Se in Brasile l’attività della magistratura appoggiata da Temer – i cui legami con la CIA sono testimoniati da un documento pubblicato da wikileaks che ne prova il ruolo di informatore già da gennaio 2006 (https://wikileaks.org/plusd/cables/06SAOPAULO30_a.html#efmAJZAKWAKfAKARrASHAS1ATbCf0Cf9CgLCgZDOLDOVDWDDX7EGjEHl) – ha portato al ridimensionamento del paese come attore globale e a una virata in politica interna ed estera cui ha fatto seguito un feroce piano di disinvestimenti da parte della sempre più competitiva e scomoda Petrobras, a quei tempi, con il crollo del socialismo reale (1989), l’obiettivo statunitense fu la confluenza delle istituzioni dell’Europa occidentale verso il modello anglosassone, ossia, una rottura definitiva con le socialdemocrazie e la loro impostazione di economia mista.

L’altro ex presidente verso il quale Mattarella non avrebbe mai espresso il suo pubblico apprezzamento, è Sandro Pertini, anche lui collaboratore della “Critica Sociale”, che si è pensato bene di accantonare, perché a differenza di Einaudi subì varie spedizioni punitive e il carcere non solo per aver denunciato i soprusi del fascismo ma soprattutto la responsabilità della monarchia, quella stessa dinastia dei Savoia che invece riscuoteva nel referendum le simpatie dell’accademico cuneese (Perché voterò per la monarchia, L’Opinione, 24 maggio 1946), il quale, da un lato, esprimeva la propria sfiducia verso ogni forma di elezione universale e diretta del capo dello stato citando “le esperienze sfortunatamente ordinarie delle repubbliche centro e sudamericane” al cospetto dell’unico caso di successo, quello della repubblica presidenziale statunitense, di fatto trascurando, con una lettura approssimativa degli eventi storici, che la fragilità delle democrazie latinoamericane erano e sono una diretta conseguenza della Dottrina Monroe (1823), cioè di quegli stessi Stati Uniti che pretendono di mettere il proprio cappello sull’attaccapanni altrui. Dall’altro lato, invece, palesava una convinta fede tanto nell’individualismo (“gli uomini trovano libertà solo in se stessi, nella loro forza d’animo”) – sottovalutando come la libertà personale sia forgiata e condizionata da aspetti sociali, culturali, economici e dal vissuto privato e familiare – quanto in un personaggio illuminata al vertice delle istituzioni (“deve esistere un capo di stato, il quale tragga ragioni di vita da una fonte diversa dalla elezione”), riflesso di una concezione intellettualistico-elitaria e quasi trascendentale, che si concretizza nel moderno tecnocrate chiamato a far valere nel proprio operato esclusivamente le conoscenze scientifiche in accordo con la teoria dominate.

Dunque, Einaudi si conferma come un intellettuale ottocentesco, il cui ortodosso approccio scientifico sarà messo in discussione da tutto un filone filosofico fondato sul razionalismo critico e su una visione di società aperta alle idee, in grado di adottare di volta in volta le soluzioni più conformi alla situazione contingente.
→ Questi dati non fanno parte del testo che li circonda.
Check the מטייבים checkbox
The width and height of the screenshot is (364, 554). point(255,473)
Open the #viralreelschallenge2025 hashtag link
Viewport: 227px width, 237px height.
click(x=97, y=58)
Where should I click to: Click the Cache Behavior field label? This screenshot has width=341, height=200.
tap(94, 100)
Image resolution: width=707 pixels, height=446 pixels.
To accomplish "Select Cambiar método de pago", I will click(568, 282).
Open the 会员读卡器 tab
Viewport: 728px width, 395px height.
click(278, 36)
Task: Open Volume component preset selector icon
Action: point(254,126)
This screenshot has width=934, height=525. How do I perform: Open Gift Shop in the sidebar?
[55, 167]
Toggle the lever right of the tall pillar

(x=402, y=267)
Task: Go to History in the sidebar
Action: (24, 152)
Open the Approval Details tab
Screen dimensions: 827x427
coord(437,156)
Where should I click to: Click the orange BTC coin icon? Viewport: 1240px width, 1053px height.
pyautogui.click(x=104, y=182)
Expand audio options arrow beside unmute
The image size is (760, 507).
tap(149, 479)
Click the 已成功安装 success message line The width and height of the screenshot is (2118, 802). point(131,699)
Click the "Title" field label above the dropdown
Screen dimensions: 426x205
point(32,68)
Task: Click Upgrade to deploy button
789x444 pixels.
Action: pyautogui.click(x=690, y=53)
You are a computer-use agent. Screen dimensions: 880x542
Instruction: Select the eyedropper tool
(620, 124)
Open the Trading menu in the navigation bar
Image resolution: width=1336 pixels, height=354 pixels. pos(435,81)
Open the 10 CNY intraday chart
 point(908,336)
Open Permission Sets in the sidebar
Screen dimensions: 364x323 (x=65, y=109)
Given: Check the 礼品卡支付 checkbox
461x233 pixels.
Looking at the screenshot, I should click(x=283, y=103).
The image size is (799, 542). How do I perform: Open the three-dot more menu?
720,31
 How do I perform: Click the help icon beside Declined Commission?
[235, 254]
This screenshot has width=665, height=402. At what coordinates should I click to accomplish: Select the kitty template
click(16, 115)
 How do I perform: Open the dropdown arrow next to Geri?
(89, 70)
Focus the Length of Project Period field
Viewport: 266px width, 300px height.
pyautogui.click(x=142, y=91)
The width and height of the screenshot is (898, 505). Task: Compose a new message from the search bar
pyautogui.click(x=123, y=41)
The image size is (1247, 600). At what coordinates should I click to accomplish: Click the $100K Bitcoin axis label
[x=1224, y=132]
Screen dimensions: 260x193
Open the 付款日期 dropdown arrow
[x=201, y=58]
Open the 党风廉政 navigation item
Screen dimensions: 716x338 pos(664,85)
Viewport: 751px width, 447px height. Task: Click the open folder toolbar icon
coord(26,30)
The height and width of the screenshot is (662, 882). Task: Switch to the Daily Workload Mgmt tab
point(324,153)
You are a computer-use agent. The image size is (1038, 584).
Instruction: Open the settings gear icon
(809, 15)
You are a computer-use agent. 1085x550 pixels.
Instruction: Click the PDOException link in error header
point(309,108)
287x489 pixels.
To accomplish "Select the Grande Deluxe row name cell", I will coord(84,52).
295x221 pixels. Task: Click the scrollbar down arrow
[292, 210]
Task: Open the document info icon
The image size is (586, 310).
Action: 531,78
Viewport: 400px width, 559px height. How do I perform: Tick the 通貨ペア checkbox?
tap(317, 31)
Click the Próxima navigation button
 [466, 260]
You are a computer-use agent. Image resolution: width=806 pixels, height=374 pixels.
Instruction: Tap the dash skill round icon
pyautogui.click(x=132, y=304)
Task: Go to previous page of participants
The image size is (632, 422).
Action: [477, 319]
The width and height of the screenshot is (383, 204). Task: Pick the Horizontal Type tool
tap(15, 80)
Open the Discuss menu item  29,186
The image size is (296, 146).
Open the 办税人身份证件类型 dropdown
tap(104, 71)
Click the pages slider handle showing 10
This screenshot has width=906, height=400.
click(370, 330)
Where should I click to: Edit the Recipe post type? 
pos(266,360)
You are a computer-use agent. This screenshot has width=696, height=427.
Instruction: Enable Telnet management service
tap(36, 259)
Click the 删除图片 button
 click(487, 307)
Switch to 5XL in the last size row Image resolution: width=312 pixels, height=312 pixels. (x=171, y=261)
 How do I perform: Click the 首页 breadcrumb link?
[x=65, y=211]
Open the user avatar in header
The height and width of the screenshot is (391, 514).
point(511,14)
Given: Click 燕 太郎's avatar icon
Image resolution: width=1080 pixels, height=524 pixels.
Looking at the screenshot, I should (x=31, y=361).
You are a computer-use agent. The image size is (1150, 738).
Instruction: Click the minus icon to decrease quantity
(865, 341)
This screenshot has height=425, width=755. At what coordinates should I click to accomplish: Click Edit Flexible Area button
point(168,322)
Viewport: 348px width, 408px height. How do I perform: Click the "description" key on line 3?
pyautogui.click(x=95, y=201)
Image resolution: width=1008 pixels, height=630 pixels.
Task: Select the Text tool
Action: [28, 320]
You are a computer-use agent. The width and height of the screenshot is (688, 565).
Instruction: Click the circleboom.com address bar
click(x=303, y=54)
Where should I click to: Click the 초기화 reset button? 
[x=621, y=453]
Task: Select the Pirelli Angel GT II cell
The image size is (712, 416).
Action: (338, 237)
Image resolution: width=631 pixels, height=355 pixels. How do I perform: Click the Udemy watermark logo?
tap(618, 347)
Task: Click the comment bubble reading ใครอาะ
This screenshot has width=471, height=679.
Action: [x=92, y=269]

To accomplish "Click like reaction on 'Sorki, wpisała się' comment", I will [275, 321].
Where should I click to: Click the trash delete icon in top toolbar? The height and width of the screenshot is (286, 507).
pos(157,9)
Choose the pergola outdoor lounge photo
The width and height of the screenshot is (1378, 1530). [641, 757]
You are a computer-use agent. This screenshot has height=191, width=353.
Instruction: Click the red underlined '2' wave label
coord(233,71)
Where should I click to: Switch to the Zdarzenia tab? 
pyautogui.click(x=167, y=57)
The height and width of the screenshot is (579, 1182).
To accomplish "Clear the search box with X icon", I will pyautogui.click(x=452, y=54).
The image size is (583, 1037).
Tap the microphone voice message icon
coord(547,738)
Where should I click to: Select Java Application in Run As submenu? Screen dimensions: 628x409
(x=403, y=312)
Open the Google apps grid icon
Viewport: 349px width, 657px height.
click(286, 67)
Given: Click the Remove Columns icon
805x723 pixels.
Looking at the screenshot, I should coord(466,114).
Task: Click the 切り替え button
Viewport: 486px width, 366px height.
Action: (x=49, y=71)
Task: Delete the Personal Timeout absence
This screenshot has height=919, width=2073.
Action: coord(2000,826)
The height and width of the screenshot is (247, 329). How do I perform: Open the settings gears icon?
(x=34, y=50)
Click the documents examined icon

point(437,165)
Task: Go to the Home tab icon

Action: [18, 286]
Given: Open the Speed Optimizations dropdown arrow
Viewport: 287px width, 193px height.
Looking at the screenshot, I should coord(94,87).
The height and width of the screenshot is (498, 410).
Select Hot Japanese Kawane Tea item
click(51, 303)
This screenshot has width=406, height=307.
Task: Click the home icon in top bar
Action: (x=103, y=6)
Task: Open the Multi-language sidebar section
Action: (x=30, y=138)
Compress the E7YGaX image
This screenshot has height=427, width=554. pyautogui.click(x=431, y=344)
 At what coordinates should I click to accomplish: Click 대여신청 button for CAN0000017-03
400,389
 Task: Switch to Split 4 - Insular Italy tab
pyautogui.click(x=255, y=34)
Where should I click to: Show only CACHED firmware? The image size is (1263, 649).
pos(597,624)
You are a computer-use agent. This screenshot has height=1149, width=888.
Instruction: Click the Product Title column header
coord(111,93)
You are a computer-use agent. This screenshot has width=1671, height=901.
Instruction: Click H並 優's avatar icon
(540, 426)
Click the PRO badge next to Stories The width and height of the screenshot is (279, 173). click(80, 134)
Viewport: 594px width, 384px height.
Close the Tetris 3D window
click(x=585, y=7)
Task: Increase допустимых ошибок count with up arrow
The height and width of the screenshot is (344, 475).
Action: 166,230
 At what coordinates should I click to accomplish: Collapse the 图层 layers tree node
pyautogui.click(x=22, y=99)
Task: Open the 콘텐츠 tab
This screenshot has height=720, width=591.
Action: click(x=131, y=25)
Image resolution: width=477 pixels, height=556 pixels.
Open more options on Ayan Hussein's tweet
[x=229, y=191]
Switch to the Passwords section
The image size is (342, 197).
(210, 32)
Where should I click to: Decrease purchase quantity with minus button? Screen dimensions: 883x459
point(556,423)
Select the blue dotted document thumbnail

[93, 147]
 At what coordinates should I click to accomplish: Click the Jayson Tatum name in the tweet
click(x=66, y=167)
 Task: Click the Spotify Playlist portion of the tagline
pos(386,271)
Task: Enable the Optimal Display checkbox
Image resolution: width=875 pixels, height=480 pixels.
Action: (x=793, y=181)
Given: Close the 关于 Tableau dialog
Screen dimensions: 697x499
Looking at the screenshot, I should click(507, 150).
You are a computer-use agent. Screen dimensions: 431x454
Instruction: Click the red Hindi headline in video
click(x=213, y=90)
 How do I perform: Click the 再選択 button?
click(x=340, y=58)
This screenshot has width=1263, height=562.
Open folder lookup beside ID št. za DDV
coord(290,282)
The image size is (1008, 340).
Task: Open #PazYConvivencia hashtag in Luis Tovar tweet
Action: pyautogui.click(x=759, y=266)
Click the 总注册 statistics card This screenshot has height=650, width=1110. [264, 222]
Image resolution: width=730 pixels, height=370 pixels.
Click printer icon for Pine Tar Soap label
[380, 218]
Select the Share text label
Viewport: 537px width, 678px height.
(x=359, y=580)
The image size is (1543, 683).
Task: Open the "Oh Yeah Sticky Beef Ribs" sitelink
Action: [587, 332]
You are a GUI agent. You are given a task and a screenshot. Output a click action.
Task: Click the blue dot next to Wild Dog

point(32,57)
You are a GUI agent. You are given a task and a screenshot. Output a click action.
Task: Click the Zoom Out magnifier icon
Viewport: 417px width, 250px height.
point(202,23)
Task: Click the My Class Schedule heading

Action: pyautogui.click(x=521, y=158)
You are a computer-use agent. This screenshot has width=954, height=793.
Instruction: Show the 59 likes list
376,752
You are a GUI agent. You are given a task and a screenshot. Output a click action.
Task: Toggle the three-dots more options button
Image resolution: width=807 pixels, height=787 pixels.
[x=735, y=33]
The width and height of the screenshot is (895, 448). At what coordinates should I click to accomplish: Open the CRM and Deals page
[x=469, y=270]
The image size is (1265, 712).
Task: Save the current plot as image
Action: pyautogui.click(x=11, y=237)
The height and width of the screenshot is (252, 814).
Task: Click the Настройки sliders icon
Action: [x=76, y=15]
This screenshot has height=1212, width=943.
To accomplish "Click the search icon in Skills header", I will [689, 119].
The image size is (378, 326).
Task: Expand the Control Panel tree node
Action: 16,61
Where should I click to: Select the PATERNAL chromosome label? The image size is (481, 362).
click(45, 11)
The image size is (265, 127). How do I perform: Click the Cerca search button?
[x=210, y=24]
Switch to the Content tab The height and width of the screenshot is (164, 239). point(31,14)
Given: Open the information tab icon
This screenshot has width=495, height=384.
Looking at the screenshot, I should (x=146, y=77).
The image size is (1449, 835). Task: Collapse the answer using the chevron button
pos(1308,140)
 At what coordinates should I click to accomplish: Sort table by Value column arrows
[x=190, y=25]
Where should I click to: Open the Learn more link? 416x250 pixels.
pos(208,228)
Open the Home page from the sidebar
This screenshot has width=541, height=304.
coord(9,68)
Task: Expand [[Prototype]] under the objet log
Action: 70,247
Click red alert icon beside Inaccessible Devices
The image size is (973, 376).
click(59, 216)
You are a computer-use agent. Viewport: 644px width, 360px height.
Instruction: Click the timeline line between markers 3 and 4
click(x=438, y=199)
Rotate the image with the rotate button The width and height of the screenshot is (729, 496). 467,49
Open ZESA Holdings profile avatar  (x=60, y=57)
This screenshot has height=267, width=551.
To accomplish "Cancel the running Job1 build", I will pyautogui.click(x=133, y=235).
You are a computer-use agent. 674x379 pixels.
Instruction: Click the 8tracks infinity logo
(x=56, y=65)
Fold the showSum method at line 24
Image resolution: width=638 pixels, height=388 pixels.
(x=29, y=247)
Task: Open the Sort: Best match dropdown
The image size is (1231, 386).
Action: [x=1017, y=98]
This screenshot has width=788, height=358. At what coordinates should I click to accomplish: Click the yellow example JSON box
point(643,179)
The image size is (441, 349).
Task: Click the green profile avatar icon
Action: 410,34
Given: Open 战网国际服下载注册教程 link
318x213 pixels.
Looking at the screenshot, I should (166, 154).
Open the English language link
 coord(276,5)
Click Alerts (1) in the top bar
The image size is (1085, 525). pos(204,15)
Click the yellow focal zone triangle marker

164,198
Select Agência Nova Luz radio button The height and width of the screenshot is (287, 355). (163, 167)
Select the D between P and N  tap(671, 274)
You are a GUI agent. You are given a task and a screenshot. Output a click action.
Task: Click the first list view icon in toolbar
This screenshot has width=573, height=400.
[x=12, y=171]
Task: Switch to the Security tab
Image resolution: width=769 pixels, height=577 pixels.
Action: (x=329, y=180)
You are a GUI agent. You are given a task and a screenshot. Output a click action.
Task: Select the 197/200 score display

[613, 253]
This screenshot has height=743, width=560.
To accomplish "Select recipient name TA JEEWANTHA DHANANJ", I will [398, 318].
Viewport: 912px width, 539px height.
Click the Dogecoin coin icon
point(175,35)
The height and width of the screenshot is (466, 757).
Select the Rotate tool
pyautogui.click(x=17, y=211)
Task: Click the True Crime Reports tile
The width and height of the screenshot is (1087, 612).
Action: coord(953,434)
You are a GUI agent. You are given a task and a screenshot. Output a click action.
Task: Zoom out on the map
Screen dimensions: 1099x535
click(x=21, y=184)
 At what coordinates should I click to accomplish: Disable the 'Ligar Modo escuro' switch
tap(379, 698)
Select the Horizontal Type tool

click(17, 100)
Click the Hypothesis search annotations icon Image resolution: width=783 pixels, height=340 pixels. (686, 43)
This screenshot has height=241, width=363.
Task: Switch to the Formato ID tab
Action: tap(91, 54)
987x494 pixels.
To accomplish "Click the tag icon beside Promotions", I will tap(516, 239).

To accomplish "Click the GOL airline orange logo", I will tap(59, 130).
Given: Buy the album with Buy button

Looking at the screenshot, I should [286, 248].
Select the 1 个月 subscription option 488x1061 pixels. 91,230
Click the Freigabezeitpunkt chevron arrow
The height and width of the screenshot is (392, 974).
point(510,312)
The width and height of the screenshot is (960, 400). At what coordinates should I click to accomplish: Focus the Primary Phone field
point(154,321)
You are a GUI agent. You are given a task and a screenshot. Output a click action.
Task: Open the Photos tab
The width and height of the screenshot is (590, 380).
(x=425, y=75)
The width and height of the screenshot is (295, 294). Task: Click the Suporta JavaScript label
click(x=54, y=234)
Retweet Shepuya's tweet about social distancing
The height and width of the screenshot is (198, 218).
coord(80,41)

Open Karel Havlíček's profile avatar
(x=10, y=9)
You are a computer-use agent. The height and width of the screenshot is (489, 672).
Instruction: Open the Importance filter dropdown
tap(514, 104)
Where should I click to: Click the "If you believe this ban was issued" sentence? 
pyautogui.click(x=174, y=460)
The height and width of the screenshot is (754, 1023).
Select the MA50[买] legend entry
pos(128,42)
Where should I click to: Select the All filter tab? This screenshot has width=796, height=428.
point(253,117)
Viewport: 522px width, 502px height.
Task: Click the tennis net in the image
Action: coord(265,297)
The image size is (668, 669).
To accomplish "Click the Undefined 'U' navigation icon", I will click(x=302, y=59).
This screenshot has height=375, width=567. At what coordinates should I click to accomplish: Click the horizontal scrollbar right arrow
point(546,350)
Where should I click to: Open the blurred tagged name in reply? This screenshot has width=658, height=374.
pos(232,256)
Le radici politiche del pensiero einaudiano restano ancorate in un piemontesismo aristocratico (“Noi non possiamo dimenticare che il Piemonte e la Casa Savoia con una lotta secolare avevano respinto da un lato, sino al Ticino, spagnuoli e tedeschi e dall'altro lato, sino alle Alpi, i francesi), in virtù del quale immagina una corte che più che agire come soggetto super partes si afferma come primus inter pares, fondando la propria sovranità su una presunta superiorità, frutto di tradizione storica e sapienza, che le permette di interpretare liberamente la volontà popolare, concetto che esprime con inequivocabili parole: “Una monarchia la quale nei giorni ordinari sia il simbolo rappresentativo dell’unità della patria e della concordia dei cittadini, circondata da una corte austera, i cui membri siano scelti dal Re e dalla Regina sentito il parere conforme del primo ministro, ed adempia all’ufficio di tutrice della costituzione e di organo della volontà del popolo nei momenti supremi della vita della nazione, quando le altre forze politiche si dimostrano incapaci ad esprimere un governo stabile.”

Il giorno che fu chiamato ad assumere la carica di presidente, Einaudi non solo non ebbe indugi nonostante la l’avversa posizione politica alla repubblica in occasione del quesito referendario (2-3 giugno 1946), ma ne approfittò per piegare il dettato costituzionale alle proprie personalissime convinzioni monarchiche, europeiste e liberiste, cosa che avvenne con la formazione dell’esecutivo Pella, scelto senza l’indicazione dei partiti e primo esempio di governo del presidente, o presidente-monarca, e con le continue interferenze sia nella nomina dei ministri, sia, ma questa volta con piena legittimità, nel rinvio di leggi al parlamento per motivi ordinamentali o per mancata copertura finanziaria, in base a quell’art. 74 per il quale aveva mediato fino a far prevalere nell’accesa discussione assembleare la linea conservatrice Mortati-Bozzi, che lo sosteneva, nei confronti dell’ala riformista socialista e comunista, che lo valutava come un’ingerenza inaccettabile nell’attività legislativa.